DeepBayes -- an estimator for parameter estimation in stochastic nonlinear dynamical models
This work addresses a challenging computational bottleneck in parameter estimation for stochastic nonlinear dynamical systems, with potential applications in real-world domains like engineering and science, though it appears incremental as it builds on existing neural network techniques.
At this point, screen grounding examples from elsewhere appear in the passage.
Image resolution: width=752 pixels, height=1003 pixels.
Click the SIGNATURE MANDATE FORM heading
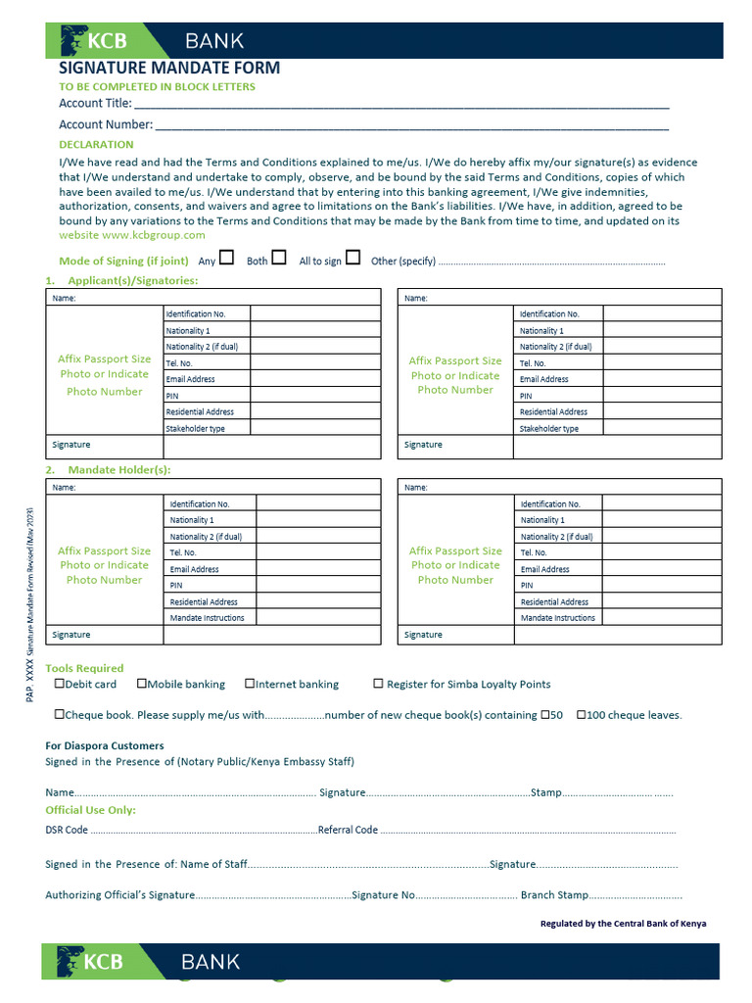tap(169, 68)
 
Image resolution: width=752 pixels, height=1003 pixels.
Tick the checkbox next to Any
tap(227, 259)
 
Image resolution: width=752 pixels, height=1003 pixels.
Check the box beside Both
tap(279, 259)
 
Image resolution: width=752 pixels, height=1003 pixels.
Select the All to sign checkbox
tap(353, 259)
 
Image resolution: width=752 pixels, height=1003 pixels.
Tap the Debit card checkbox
tap(60, 684)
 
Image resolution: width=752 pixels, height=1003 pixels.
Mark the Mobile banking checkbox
tap(142, 684)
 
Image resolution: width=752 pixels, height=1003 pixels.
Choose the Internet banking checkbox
tap(250, 684)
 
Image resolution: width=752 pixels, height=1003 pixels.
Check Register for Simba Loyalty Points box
tap(378, 684)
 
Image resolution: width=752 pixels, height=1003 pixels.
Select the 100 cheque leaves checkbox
tap(582, 715)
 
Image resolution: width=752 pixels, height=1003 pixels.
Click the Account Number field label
tap(106, 124)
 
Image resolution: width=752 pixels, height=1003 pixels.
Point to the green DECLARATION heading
tap(96, 145)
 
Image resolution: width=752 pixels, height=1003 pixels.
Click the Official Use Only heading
tap(91, 810)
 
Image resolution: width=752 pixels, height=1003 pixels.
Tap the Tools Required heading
tap(85, 668)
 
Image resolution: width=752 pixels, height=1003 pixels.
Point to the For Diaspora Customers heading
tap(105, 745)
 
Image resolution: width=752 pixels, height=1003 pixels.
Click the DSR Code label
tap(67, 830)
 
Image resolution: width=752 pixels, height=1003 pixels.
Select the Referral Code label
tap(348, 830)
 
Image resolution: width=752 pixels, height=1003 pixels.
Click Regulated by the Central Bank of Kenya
tap(623, 924)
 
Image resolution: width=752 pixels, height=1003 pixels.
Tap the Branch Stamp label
tap(554, 894)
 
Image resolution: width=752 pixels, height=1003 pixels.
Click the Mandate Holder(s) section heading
tap(118, 470)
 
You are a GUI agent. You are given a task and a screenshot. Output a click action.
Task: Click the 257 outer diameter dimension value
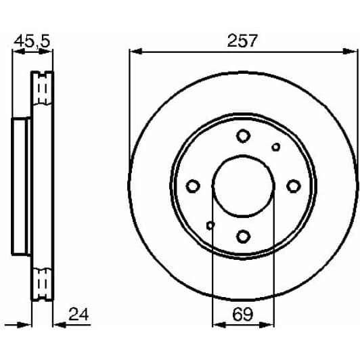(x=242, y=40)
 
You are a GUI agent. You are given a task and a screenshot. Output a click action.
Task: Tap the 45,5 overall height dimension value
(x=32, y=41)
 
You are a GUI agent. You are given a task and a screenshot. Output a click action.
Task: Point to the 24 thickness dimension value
(x=78, y=314)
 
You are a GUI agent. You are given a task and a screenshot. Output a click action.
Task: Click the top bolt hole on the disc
(x=243, y=136)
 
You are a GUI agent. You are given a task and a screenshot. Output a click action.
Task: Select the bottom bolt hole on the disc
(x=243, y=235)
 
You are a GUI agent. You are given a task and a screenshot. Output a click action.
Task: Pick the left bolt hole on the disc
(x=193, y=186)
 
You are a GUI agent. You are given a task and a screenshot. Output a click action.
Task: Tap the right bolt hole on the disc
(x=293, y=185)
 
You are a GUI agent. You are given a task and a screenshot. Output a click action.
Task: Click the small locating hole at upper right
(x=275, y=147)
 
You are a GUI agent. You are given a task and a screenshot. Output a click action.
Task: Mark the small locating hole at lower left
(x=210, y=225)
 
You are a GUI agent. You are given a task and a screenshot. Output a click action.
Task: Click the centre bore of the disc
(x=243, y=186)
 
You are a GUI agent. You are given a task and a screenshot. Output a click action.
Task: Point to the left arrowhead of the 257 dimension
(x=133, y=51)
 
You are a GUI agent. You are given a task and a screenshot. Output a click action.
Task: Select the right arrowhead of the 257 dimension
(x=353, y=51)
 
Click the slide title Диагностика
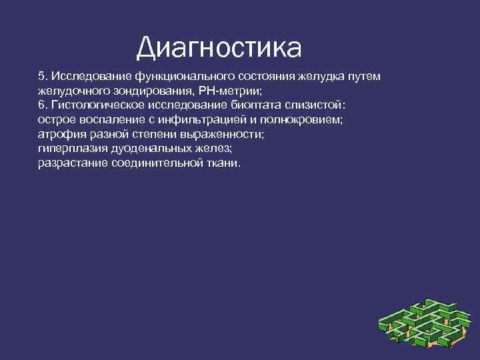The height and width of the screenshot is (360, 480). [219, 47]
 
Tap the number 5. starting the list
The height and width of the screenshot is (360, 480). [43, 77]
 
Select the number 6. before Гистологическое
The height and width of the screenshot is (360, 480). [43, 105]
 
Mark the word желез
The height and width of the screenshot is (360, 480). [213, 149]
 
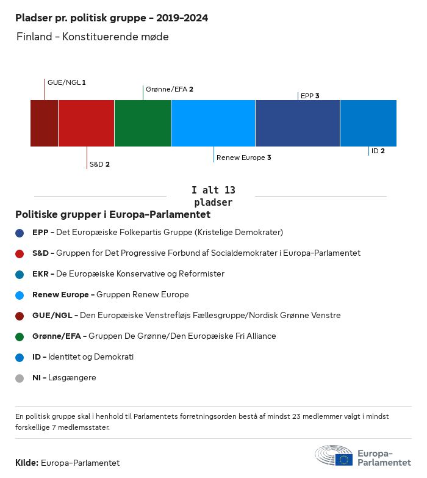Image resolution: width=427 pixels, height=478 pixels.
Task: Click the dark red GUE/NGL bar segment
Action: tap(45, 123)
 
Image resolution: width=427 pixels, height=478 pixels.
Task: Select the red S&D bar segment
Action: tap(86, 123)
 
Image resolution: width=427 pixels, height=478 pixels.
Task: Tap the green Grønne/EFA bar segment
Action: tap(143, 123)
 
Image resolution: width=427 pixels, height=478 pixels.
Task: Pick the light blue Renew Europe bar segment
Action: tap(213, 123)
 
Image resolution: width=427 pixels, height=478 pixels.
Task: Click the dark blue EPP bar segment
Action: tap(298, 123)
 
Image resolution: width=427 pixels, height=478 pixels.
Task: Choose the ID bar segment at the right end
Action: tap(368, 123)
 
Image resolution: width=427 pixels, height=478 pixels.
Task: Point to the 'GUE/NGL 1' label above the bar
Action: tap(66, 82)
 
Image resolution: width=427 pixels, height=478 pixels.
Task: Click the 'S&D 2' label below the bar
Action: tap(99, 164)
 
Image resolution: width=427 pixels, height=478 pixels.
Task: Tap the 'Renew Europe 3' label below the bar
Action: tap(243, 158)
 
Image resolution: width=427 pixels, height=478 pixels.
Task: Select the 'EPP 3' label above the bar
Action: tap(310, 96)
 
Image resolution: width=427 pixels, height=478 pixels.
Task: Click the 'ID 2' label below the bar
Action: tap(378, 151)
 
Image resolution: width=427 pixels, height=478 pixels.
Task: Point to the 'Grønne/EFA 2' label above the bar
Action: tap(169, 89)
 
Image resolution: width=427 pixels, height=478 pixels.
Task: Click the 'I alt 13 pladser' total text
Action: tap(213, 196)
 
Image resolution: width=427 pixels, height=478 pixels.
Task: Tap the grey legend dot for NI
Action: tap(20, 378)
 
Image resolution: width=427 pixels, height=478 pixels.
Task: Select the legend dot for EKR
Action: tap(20, 274)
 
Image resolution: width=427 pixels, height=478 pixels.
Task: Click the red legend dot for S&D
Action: tap(20, 253)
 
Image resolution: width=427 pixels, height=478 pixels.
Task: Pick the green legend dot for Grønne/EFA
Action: tap(20, 336)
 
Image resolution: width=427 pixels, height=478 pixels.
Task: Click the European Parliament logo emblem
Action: tap(334, 455)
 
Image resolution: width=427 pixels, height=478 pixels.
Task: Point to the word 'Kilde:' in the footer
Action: tap(27, 463)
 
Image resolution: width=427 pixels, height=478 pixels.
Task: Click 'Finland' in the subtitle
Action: tap(34, 37)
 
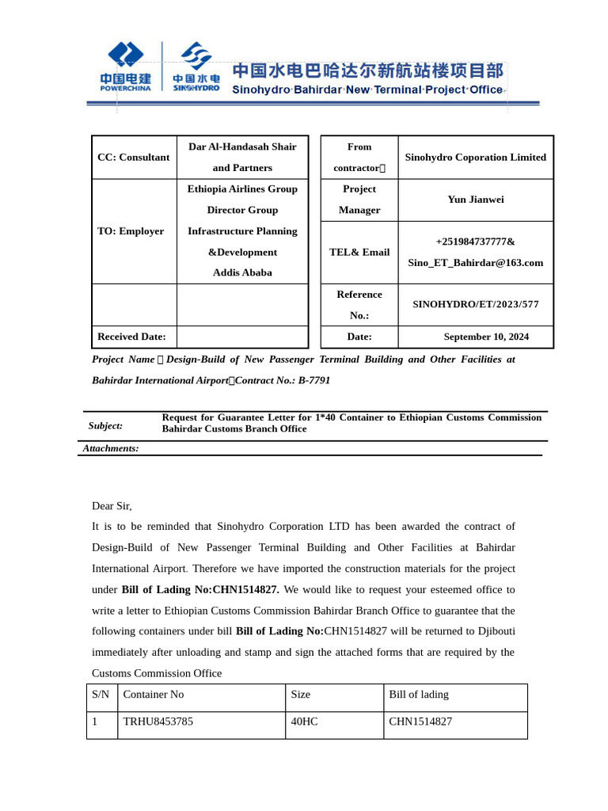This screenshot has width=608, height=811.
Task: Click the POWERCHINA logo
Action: [x=126, y=67]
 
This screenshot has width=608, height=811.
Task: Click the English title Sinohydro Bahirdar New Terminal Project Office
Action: [x=367, y=89]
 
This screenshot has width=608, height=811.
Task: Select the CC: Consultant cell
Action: [x=133, y=157]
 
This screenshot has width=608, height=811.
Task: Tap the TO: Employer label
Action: [x=131, y=231]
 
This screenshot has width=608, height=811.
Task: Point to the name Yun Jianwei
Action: [x=475, y=200]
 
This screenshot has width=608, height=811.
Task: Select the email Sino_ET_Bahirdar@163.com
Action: [x=475, y=263]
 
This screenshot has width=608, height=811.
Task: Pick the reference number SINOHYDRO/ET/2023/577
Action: [x=475, y=304]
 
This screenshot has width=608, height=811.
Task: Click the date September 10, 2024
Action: [x=486, y=337]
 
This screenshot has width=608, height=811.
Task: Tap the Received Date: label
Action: [x=131, y=337]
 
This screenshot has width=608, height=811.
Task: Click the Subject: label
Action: [x=105, y=426]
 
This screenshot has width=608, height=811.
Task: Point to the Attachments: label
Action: [x=111, y=448]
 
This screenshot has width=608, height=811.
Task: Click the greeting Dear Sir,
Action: [x=112, y=506]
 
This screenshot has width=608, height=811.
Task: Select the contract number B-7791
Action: [x=314, y=380]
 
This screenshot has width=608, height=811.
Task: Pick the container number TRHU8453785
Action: [x=158, y=722]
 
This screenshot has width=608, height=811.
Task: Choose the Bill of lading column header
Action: [x=419, y=695]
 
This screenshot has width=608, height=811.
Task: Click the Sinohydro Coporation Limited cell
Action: [x=475, y=158]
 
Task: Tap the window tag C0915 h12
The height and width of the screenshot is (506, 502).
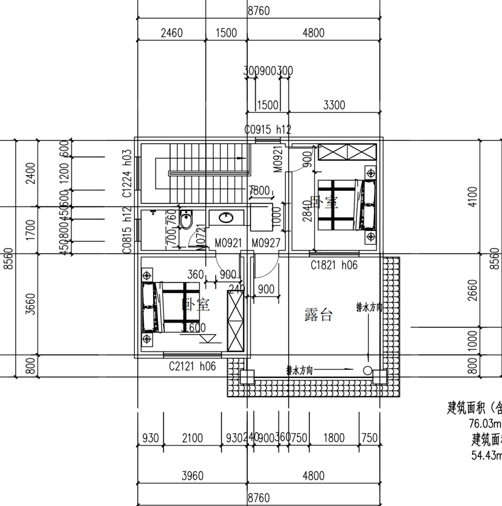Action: point(268,130)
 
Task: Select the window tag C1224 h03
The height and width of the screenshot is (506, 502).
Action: point(127,175)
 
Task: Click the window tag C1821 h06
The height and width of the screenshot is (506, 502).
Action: point(334,266)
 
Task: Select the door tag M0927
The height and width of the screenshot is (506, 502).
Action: point(265,243)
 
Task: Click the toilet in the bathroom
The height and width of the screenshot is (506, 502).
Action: point(186,221)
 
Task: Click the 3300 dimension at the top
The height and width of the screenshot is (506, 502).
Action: point(334,105)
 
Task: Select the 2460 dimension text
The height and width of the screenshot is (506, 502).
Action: point(171,33)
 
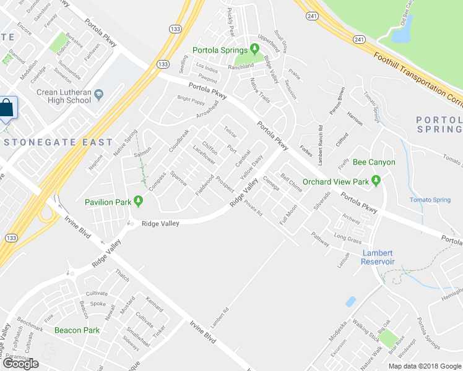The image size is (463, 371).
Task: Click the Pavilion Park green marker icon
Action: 138,202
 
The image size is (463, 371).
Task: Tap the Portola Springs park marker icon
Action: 254,50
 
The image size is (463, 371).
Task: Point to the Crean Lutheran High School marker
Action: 100,95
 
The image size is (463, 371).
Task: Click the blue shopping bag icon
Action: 7,108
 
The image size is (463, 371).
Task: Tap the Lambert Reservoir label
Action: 378,257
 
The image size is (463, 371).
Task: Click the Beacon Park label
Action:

The authors tackled the problem of estimating unknown parameters in stochastic nonlinear dynamical models, which is computationally intensive with existing methods, by proposing DeepBayes estimators using deep recurrent neural networks. The result is an approach that achieves asymptotic performance comparable to the Bayes estimator while offering significant time savings during inference.
Stochastic nonlinear dynamical systems are ubiquitous in modern, real-world applications. Yet, estimating the unknown parameters of stochastic, nonlinear dynamical models remains a challenging problem. The majority of existing methods employ maximum likelihood or Bayesian estimation. However, these methods suffer from some limitations, most notably the substantial computational time for inference coupled with limited flexibility in application. In this work, we propose DeepBayes estimators that leverage the power of deep recurrent neural networks in learning an estimator. The method consists of first training a recurrent neural network to minimize the mean-squared estimation error over a set of synthetically generated data using models drawn from the model set of interest. The a priori trained estimator can then be used directly for inference by evaluating the network with the estimation data. The deep recurrent neural network architectures can be trained offline and ensure significant time savings during inference. We experiment with two popular recurrent neural networks -- long short term memory network (LSTM) and gated recurrent unit (GRU). We demonstrate the applicability of our proposed method on different example models and perform detailed comparisons with state-of-the-art approaches. We also provide a study on a real-world nonlinear benchmark problem. The experimental evaluations show that the proposed approach is asymptotically as good as the Bayes estimator.